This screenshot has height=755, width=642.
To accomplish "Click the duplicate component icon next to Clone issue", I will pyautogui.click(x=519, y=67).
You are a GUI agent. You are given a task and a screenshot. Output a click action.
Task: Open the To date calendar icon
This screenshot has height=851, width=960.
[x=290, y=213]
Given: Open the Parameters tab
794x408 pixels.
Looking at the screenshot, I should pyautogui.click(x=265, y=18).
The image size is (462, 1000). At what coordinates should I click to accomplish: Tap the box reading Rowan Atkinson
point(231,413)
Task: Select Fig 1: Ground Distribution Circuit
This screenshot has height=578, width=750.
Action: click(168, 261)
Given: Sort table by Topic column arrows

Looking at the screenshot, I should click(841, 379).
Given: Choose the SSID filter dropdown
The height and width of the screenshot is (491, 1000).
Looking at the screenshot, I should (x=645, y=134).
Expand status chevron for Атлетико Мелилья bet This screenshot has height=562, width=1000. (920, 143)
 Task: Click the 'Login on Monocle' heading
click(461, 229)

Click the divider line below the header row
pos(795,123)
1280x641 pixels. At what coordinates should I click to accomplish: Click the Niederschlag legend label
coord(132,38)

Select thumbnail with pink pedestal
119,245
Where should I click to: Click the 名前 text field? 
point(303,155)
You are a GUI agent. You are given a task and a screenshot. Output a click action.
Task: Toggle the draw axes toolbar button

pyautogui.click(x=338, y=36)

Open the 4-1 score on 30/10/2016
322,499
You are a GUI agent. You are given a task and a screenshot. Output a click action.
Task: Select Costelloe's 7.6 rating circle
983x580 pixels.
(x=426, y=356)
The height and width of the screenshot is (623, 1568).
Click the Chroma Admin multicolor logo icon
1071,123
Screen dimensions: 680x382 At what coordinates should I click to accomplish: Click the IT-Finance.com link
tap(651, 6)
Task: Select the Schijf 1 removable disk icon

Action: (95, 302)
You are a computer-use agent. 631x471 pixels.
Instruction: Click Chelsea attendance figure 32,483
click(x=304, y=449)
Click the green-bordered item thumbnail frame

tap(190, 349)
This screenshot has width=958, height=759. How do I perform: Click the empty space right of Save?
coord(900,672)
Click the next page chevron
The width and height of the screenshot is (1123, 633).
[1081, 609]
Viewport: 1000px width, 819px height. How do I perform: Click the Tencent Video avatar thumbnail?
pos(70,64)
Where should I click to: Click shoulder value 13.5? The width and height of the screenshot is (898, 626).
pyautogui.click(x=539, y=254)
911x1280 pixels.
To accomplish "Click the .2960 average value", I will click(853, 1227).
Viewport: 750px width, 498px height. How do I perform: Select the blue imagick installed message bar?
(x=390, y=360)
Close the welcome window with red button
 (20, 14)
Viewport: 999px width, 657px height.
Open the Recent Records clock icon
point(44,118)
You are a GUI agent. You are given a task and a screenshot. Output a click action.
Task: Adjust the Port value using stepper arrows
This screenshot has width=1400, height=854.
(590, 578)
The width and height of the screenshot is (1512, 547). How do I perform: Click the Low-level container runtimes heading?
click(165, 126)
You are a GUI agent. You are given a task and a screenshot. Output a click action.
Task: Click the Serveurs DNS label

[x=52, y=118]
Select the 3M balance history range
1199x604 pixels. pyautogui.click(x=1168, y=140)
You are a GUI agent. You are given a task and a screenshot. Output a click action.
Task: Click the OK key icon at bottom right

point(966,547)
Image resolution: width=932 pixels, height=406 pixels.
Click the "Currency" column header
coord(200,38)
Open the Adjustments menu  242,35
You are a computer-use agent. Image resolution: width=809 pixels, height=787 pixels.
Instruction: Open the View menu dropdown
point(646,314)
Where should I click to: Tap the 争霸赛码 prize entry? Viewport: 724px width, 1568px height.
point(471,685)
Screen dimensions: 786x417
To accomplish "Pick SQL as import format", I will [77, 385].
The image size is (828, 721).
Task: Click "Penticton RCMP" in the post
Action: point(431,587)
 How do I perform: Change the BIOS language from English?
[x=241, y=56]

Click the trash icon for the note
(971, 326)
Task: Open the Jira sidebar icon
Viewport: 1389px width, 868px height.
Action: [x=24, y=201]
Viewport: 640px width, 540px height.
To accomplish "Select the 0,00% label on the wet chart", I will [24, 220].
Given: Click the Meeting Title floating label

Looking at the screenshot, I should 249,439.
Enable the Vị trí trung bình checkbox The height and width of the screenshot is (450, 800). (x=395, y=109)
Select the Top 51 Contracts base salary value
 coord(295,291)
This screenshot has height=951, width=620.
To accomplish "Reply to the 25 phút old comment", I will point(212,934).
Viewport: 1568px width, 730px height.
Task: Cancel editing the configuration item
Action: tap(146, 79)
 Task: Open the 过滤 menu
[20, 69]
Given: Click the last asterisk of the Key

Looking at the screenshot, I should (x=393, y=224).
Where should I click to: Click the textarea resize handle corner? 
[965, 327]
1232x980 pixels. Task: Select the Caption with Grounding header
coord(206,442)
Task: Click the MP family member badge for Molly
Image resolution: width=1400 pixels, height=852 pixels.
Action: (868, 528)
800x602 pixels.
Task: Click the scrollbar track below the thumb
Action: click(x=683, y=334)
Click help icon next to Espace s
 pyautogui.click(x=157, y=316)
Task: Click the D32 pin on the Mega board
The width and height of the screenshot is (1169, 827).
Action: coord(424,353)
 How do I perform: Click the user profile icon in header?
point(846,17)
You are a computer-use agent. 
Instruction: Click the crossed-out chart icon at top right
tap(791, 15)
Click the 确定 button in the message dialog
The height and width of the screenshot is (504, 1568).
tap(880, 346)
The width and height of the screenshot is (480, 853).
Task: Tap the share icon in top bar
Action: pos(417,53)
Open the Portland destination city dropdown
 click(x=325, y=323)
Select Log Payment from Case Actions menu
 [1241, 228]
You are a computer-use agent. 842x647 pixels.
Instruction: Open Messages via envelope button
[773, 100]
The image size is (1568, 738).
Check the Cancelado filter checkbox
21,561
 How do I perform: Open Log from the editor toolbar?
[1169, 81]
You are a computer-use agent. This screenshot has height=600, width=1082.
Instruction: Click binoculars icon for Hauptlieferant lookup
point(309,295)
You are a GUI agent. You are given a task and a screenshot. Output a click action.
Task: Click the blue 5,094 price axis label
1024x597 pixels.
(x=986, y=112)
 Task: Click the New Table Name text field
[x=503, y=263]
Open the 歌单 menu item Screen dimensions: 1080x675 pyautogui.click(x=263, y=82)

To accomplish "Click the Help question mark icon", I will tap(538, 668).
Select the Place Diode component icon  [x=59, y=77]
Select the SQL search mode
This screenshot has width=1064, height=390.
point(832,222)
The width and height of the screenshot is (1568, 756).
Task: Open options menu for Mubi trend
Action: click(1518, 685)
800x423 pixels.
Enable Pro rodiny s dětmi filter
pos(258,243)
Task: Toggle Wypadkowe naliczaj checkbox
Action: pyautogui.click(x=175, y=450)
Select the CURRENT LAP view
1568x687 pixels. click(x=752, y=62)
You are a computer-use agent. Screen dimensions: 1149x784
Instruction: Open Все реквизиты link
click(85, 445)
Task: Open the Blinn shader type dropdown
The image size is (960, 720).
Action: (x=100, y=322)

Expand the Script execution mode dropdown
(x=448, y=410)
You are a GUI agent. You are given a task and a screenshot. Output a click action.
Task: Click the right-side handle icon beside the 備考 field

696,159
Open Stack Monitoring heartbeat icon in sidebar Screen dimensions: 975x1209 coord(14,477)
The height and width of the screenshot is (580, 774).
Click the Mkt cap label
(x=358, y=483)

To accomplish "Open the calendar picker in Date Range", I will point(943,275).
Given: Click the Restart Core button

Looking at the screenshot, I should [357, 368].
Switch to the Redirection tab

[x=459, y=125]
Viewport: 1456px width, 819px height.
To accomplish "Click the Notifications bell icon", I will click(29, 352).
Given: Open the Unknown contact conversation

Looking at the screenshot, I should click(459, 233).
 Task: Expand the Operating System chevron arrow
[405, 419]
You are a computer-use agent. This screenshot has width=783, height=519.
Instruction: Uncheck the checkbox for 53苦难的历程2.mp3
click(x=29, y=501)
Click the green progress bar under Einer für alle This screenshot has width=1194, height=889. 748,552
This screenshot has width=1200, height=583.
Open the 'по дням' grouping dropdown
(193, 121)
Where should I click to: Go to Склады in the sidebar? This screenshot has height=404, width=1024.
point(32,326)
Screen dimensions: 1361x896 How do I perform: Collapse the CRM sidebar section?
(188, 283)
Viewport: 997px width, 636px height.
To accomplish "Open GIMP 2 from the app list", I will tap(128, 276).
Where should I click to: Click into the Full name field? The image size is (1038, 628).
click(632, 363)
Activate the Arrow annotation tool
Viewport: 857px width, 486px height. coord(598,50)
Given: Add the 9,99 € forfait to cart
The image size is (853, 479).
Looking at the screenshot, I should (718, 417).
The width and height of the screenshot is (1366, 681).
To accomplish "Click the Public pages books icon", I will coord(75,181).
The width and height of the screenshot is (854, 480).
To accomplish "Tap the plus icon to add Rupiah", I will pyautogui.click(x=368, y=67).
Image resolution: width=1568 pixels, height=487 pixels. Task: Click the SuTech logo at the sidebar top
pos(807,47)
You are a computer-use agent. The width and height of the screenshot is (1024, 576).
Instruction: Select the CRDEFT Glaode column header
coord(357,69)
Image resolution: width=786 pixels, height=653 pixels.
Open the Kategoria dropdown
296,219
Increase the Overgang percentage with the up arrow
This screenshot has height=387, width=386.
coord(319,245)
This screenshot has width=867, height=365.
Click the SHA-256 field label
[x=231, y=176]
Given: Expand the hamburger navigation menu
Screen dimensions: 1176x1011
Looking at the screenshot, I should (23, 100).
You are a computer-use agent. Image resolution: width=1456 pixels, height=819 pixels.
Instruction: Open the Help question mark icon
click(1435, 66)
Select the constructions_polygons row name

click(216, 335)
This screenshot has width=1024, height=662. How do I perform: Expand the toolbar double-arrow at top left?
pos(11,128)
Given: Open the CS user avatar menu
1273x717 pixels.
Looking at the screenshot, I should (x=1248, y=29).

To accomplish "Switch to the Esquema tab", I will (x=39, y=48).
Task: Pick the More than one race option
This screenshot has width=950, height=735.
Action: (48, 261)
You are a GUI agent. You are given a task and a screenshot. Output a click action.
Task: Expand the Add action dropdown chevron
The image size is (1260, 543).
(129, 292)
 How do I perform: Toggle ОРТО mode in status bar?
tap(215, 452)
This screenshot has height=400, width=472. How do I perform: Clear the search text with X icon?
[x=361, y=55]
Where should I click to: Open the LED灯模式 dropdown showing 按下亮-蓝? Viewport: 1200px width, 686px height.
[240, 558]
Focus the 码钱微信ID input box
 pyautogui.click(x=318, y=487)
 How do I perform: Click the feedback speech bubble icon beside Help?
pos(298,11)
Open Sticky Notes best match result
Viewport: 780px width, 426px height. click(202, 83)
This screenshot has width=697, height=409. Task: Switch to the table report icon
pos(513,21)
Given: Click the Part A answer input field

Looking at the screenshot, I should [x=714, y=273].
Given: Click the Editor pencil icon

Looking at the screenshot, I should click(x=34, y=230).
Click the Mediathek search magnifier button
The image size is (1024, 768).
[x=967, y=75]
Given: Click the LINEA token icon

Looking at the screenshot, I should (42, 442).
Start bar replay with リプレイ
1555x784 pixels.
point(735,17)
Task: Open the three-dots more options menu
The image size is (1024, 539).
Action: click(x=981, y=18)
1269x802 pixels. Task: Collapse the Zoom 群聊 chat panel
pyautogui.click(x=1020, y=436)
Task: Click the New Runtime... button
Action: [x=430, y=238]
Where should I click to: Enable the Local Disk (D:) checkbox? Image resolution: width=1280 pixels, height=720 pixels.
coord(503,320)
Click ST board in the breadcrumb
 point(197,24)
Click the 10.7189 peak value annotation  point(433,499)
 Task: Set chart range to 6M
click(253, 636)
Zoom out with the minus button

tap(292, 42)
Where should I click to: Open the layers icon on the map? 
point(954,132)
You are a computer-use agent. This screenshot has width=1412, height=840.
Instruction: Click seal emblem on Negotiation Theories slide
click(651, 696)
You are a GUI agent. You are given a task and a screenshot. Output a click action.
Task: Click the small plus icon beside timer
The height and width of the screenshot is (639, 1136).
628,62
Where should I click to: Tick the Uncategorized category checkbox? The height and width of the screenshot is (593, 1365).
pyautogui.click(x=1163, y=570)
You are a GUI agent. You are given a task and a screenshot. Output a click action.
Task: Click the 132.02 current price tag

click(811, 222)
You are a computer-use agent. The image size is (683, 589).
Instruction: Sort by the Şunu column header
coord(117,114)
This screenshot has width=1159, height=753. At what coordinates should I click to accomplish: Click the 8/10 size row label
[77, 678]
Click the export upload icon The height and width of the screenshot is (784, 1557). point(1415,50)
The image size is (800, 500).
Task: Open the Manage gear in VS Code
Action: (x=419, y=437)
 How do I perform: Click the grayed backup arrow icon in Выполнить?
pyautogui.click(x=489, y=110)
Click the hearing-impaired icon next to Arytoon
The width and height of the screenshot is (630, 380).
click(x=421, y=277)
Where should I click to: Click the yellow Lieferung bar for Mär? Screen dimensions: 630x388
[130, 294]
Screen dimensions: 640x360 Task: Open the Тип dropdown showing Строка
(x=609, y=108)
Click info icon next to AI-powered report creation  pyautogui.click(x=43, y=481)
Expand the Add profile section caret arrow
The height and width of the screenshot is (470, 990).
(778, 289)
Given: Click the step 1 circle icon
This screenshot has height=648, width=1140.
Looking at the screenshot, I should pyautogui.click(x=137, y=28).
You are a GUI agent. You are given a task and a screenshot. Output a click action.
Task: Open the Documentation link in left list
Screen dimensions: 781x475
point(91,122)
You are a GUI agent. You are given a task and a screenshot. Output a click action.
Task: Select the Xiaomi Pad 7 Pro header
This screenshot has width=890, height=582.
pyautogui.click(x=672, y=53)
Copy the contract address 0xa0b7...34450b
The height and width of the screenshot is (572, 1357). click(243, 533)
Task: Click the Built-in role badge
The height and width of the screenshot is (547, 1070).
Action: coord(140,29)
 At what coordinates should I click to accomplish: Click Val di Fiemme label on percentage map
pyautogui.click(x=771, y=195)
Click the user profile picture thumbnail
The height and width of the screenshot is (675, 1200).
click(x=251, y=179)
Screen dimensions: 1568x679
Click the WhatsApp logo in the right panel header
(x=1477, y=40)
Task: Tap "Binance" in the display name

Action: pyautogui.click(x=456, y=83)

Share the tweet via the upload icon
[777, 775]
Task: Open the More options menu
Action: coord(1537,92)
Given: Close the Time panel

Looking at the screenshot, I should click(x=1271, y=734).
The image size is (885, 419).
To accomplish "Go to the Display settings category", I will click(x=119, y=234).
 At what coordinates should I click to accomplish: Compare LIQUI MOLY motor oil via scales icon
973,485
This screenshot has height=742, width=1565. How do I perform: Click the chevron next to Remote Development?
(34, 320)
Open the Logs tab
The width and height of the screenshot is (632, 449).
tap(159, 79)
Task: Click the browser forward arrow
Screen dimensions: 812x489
* * *
* What you will do: Say how many lines of the data hold the word "badge", and leave out everything but the number.

* Task response: 2